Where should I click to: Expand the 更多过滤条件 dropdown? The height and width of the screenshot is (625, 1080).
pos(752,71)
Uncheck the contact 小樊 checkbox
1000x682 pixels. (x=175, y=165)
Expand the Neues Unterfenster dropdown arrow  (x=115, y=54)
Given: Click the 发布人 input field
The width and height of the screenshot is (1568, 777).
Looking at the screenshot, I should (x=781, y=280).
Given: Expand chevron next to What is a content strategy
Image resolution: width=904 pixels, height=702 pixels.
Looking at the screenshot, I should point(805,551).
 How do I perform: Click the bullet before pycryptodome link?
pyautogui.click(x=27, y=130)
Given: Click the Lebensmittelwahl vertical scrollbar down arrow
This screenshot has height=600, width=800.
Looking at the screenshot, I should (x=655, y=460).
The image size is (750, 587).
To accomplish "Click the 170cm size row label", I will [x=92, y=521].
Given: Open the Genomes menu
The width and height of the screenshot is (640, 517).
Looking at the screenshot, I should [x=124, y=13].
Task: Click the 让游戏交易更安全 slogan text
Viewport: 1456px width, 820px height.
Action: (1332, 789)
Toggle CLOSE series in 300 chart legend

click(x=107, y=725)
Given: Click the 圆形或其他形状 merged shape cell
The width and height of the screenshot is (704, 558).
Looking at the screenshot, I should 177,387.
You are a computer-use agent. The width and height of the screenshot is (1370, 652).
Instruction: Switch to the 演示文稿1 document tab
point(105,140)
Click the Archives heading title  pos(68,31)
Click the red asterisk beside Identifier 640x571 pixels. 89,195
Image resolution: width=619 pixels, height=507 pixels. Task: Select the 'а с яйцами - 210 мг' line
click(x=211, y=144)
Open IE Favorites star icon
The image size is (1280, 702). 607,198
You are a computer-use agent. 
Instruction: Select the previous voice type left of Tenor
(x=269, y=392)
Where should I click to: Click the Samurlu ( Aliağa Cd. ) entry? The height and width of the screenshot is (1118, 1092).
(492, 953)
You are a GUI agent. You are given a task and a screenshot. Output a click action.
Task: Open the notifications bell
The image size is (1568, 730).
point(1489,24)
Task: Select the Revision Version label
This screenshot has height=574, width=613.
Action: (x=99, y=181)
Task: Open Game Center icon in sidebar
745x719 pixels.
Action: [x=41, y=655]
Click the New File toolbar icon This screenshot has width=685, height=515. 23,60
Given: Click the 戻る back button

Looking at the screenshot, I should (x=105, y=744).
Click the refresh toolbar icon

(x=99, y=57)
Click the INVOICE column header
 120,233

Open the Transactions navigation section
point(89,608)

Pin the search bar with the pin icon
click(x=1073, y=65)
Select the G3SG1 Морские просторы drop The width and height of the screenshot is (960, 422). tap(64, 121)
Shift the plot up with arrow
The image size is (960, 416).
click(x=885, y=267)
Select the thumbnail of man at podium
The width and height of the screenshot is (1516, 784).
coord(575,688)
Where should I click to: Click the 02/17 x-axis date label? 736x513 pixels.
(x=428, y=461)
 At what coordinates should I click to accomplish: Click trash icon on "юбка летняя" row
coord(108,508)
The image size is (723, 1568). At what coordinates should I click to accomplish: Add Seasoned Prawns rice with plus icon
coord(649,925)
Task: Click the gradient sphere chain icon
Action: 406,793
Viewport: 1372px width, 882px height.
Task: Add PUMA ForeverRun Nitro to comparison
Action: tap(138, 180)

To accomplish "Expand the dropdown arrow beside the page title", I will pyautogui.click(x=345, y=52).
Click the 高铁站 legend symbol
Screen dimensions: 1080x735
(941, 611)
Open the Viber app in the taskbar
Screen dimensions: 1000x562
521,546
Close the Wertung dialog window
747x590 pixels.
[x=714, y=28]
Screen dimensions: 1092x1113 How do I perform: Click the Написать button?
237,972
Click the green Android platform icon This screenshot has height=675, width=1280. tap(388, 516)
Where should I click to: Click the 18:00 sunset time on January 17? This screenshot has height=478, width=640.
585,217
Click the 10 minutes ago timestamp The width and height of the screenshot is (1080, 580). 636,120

··········

# Work task:
Look above for lines with the word "agent" and copy them all.

# Response:
You are a computer-use agent. The width and height of the screenshot is (1370, 652).
You are a computer-use agent. 
You are a GUI agent. You are given a task and a screenshot. Output a click action.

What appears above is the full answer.